• **To do**
The output should be every line below that includes the word "each".

• **Supplied records**

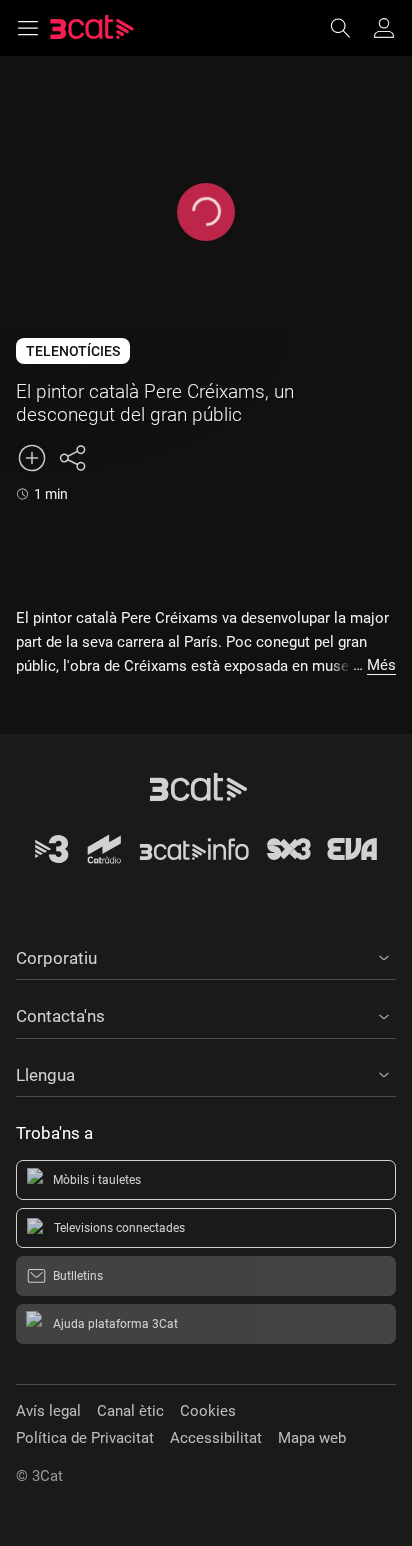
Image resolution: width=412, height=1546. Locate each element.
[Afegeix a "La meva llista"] (32, 458)
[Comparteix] (72, 458)
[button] (206, 955)
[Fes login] (384, 28)
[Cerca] (350, 28)
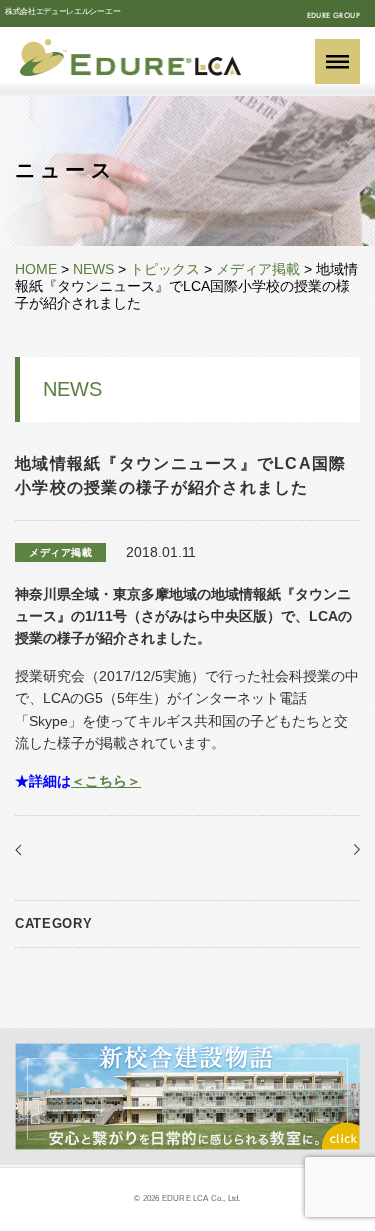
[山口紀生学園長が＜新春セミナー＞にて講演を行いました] (22, 850)
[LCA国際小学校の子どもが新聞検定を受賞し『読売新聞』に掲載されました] (352, 850)
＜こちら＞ (106, 781)
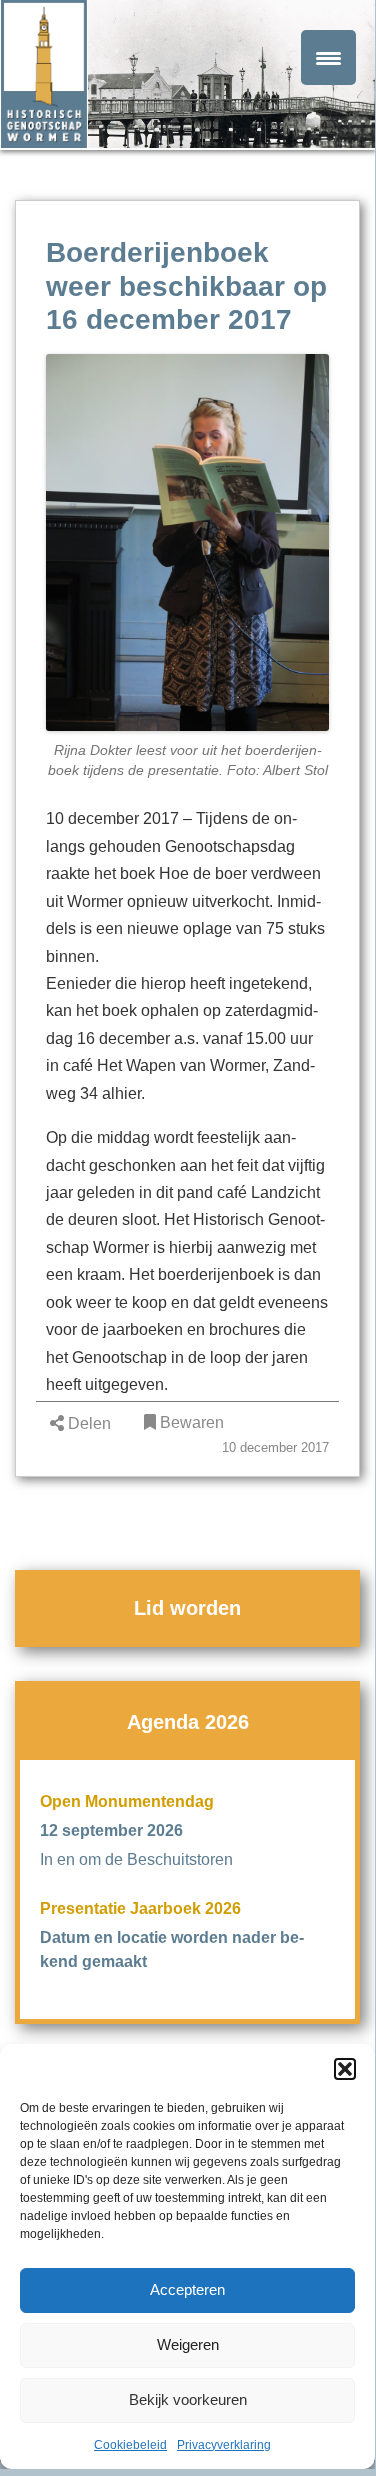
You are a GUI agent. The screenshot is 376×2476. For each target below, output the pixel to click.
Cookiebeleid (130, 2445)
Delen (87, 1423)
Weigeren (188, 2344)
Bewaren (190, 1422)
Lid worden (187, 1608)
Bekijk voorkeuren (188, 2399)
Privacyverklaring (224, 2445)
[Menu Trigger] (328, 57)
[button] (345, 2069)
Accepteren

• **Written answer**
Image resolution: width=412, height=1546. Locate each element.
You are a GUI agent. The screenshot is 376×2476. For each target below, output the pixel to click.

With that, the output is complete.